Exercise requirements: Copy out the data from the line containing "Where should I" to its last line, exactly. No pictures.

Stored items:
>>>
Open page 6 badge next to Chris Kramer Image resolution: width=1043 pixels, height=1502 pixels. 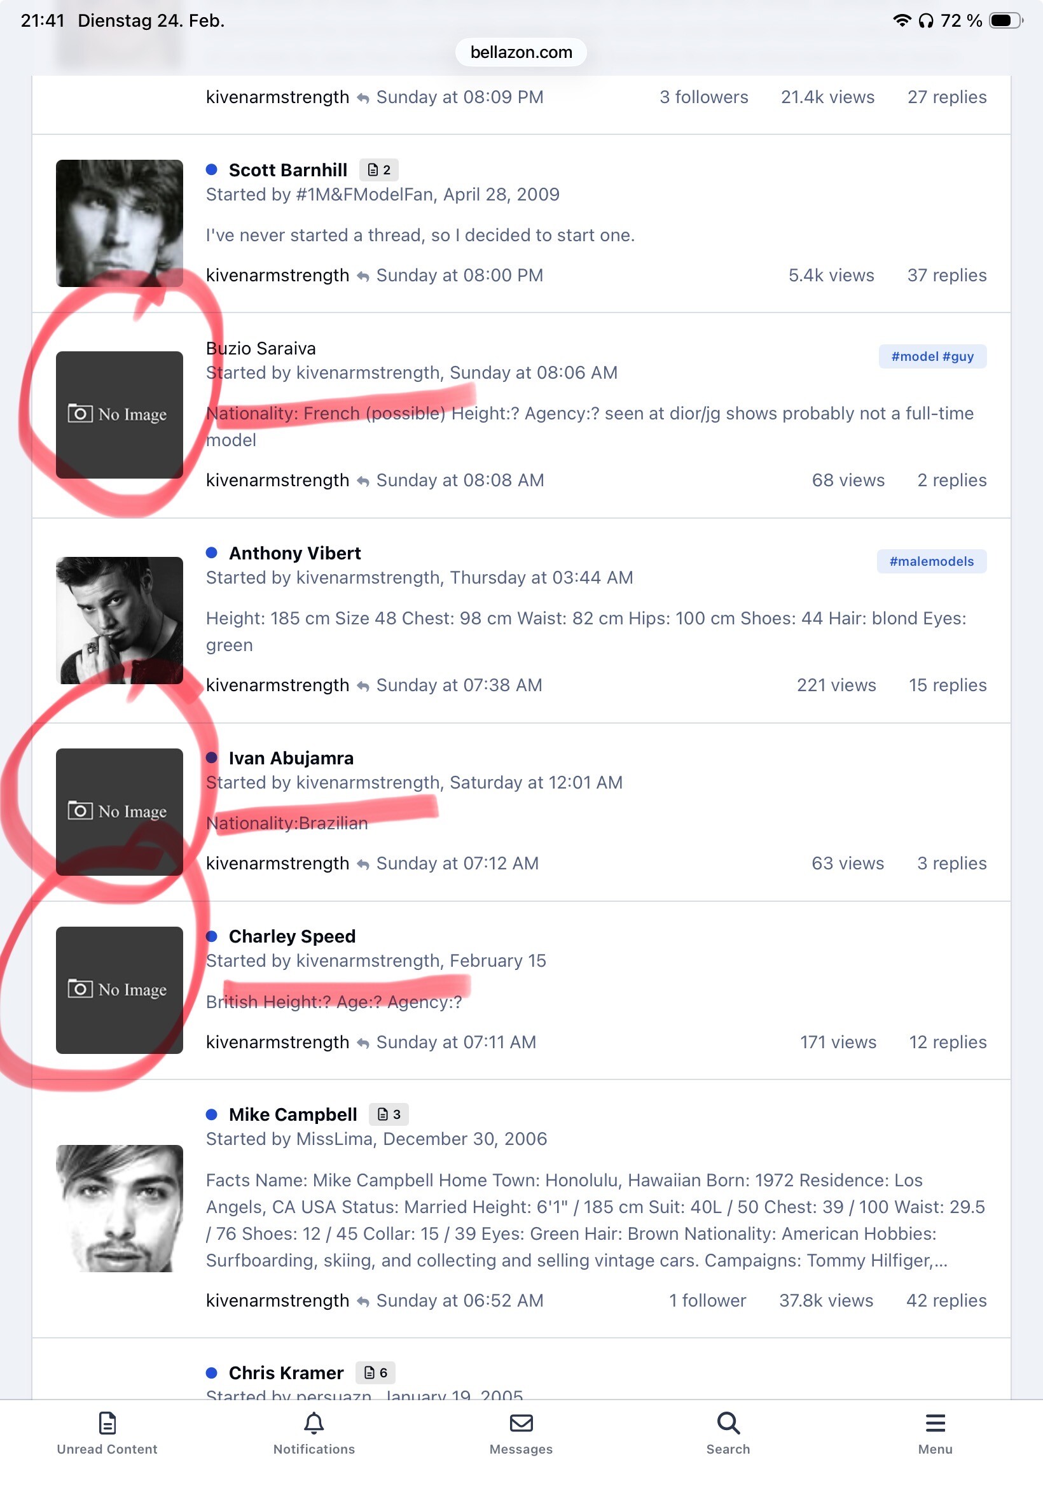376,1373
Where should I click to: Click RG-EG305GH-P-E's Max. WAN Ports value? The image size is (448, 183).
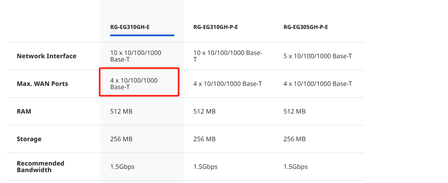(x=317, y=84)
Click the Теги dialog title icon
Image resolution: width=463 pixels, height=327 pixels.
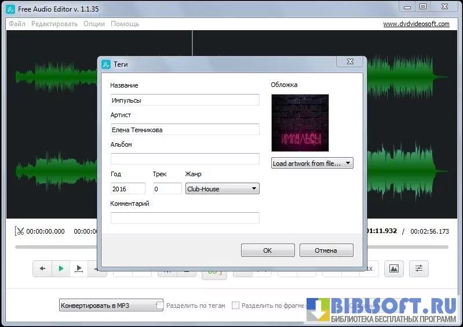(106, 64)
<<<
Task response:
Where should I click to: Click RG-EG305GH-P-E's Max. WAN Ports value? The image size is (448, 183).
(x=317, y=84)
Click the Теги dialog title icon
Image resolution: width=463 pixels, height=327 pixels.
(106, 64)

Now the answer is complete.